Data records
━━━
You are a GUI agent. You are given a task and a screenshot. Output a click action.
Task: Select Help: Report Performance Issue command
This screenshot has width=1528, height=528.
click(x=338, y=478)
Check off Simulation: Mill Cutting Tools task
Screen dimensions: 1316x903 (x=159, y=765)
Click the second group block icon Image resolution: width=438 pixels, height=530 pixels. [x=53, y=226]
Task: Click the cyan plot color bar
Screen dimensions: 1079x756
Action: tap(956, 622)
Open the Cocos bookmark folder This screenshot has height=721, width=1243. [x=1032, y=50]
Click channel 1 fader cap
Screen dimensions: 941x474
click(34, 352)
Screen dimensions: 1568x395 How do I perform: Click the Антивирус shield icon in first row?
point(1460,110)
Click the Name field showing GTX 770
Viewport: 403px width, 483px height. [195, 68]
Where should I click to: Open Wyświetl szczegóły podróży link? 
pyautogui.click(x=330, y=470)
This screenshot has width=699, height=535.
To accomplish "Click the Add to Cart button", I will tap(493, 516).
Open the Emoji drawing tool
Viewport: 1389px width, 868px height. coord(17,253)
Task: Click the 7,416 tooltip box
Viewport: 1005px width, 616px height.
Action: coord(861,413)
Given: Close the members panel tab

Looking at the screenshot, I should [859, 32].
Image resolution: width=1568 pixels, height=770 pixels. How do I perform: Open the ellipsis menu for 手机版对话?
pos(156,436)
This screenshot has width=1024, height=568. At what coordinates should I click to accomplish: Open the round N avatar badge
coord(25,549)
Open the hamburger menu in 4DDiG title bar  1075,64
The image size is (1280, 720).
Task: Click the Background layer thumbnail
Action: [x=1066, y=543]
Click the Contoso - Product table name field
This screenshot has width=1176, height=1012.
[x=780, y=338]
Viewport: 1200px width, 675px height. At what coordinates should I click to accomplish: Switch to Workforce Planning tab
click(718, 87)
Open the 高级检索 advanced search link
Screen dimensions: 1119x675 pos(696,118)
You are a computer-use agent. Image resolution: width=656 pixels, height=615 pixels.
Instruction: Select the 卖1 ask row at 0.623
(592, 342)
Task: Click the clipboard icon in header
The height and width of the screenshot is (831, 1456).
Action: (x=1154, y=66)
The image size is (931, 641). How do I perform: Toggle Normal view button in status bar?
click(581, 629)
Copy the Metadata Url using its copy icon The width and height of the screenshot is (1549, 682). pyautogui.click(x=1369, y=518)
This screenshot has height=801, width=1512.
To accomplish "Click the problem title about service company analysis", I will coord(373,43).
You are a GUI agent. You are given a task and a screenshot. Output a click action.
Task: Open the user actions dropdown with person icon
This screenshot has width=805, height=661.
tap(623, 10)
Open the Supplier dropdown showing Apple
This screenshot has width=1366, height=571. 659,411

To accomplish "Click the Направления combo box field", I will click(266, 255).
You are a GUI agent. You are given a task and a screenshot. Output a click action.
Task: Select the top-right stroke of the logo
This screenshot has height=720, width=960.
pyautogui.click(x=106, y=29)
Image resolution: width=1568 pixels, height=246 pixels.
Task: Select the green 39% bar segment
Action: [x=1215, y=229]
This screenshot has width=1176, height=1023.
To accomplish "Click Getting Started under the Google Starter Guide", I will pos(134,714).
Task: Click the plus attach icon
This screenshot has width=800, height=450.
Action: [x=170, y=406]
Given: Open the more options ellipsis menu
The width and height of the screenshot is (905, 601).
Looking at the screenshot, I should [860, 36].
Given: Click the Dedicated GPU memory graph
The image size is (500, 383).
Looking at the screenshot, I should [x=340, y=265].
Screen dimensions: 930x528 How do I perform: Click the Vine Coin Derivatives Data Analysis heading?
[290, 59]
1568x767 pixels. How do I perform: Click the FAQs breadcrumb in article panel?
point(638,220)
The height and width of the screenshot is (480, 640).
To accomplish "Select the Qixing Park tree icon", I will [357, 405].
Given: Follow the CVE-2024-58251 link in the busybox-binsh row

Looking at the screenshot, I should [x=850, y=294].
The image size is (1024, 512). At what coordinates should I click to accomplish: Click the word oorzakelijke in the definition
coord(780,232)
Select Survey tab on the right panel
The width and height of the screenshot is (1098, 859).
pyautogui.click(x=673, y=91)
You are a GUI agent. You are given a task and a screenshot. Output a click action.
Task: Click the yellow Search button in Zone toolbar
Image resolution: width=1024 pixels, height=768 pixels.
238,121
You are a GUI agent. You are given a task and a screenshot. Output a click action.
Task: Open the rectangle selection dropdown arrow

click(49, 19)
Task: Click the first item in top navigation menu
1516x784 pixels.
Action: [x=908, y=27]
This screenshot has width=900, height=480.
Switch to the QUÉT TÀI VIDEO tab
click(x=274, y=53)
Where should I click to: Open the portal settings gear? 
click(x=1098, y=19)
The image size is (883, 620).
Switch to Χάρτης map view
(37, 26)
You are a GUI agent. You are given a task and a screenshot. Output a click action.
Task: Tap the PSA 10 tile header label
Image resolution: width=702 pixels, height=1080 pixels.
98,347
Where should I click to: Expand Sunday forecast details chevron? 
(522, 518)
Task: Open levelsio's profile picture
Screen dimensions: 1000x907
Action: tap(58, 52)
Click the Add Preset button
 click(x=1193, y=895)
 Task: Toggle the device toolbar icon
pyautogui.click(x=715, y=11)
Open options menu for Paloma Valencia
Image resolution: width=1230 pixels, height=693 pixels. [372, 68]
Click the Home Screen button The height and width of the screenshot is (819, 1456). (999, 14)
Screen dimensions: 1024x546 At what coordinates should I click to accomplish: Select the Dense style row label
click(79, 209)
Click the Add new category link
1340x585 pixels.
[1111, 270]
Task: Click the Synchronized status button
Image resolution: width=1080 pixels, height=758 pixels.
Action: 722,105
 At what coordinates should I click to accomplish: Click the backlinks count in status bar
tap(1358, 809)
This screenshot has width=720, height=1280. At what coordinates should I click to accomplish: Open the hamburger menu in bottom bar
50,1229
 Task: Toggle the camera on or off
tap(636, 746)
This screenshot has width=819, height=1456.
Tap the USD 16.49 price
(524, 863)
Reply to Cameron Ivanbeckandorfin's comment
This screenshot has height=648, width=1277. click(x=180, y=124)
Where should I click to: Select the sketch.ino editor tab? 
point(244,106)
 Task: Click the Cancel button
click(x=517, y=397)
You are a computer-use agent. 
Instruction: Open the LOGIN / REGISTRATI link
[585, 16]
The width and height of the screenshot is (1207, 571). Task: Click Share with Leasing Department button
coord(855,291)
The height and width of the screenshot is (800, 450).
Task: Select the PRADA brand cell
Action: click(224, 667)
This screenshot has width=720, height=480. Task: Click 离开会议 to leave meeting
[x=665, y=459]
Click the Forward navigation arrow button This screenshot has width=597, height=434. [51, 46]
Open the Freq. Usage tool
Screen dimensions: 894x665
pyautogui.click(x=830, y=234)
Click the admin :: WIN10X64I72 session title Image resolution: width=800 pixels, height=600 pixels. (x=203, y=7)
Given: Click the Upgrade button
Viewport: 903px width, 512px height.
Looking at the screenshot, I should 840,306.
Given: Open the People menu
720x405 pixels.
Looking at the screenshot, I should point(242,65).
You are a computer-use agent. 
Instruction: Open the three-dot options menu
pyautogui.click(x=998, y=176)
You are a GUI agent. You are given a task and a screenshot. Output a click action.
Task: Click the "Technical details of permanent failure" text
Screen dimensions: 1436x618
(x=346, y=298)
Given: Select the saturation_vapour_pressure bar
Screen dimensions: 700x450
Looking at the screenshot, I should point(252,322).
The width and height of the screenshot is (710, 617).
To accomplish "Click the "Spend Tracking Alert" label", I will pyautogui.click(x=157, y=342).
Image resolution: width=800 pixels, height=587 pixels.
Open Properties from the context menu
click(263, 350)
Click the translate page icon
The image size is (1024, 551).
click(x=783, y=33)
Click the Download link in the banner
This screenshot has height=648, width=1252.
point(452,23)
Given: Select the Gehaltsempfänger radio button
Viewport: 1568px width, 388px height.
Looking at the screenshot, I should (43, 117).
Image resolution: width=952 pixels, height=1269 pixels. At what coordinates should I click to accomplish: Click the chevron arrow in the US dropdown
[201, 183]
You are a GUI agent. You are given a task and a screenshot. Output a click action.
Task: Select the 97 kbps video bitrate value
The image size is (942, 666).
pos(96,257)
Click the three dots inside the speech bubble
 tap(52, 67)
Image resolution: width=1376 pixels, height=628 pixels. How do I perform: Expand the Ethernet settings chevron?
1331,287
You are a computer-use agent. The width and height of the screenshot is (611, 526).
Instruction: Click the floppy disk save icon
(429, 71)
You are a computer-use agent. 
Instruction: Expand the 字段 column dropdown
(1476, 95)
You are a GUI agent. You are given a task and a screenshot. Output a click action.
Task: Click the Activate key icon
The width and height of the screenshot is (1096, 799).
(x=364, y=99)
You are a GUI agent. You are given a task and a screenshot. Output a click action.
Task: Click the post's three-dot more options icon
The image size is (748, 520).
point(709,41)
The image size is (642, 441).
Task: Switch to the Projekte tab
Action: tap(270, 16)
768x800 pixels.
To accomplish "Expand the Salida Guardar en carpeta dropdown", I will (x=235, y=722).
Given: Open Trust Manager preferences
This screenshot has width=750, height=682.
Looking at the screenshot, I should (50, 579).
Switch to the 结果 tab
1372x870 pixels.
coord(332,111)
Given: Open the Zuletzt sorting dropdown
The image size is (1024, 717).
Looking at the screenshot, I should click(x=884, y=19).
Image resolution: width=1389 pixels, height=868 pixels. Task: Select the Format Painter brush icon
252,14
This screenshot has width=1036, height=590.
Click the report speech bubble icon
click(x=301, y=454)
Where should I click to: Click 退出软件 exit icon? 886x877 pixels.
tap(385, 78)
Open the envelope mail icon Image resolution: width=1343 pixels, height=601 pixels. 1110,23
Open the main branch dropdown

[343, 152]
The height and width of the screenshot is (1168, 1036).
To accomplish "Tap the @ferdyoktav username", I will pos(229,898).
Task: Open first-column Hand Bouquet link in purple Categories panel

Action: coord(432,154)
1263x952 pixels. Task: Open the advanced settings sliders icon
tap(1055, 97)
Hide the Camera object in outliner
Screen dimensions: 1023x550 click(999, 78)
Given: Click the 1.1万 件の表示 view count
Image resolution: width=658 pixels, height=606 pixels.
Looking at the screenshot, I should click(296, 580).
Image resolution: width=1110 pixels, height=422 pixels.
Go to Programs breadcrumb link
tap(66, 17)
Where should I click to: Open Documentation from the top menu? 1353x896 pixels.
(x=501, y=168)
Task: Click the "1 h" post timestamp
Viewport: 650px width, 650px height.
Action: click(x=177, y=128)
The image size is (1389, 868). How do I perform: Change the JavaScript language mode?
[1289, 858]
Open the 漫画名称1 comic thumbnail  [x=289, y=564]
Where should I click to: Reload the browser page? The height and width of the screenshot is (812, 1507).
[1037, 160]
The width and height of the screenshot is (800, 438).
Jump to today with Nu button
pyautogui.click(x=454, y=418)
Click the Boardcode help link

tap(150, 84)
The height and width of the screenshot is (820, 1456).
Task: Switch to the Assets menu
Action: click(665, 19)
━━━
--- INSTRUCTION ---
Rewrite the rows from the start of the rows through the line containing "pyautogui.click(x=330, y=470)", inclusive, swapping "fader cap" for "slider knob" and leaving everything else unchanged.

--- SOLUTION ---
You are a GUI agent. You are given a task and a screenshot. Output a click action.
Task: Select Help: Report Performance Issue command
This screenshot has width=1528, height=528.
click(x=338, y=478)
Check off Simulation: Mill Cutting Tools task
Screen dimensions: 1316x903 (x=159, y=765)
Click the second group block icon Image resolution: width=438 pixels, height=530 pixels. [x=53, y=226]
Task: Click the cyan plot color bar
Screen dimensions: 1079x756
Action: tap(956, 622)
Open the Cocos bookmark folder This screenshot has height=721, width=1243. [x=1032, y=50]
Click channel 1 slider knob
Screen dimensions: 941x474
click(34, 352)
Screen dimensions: 1568x395 How do I perform: Click the Антивирус shield icon in first row?
point(1460,110)
Click the Name field showing GTX 770
Viewport: 403px width, 483px height. [195, 68]
Where should I click to: Open Wyświetl szczegóły podróży link? 
pyautogui.click(x=330, y=470)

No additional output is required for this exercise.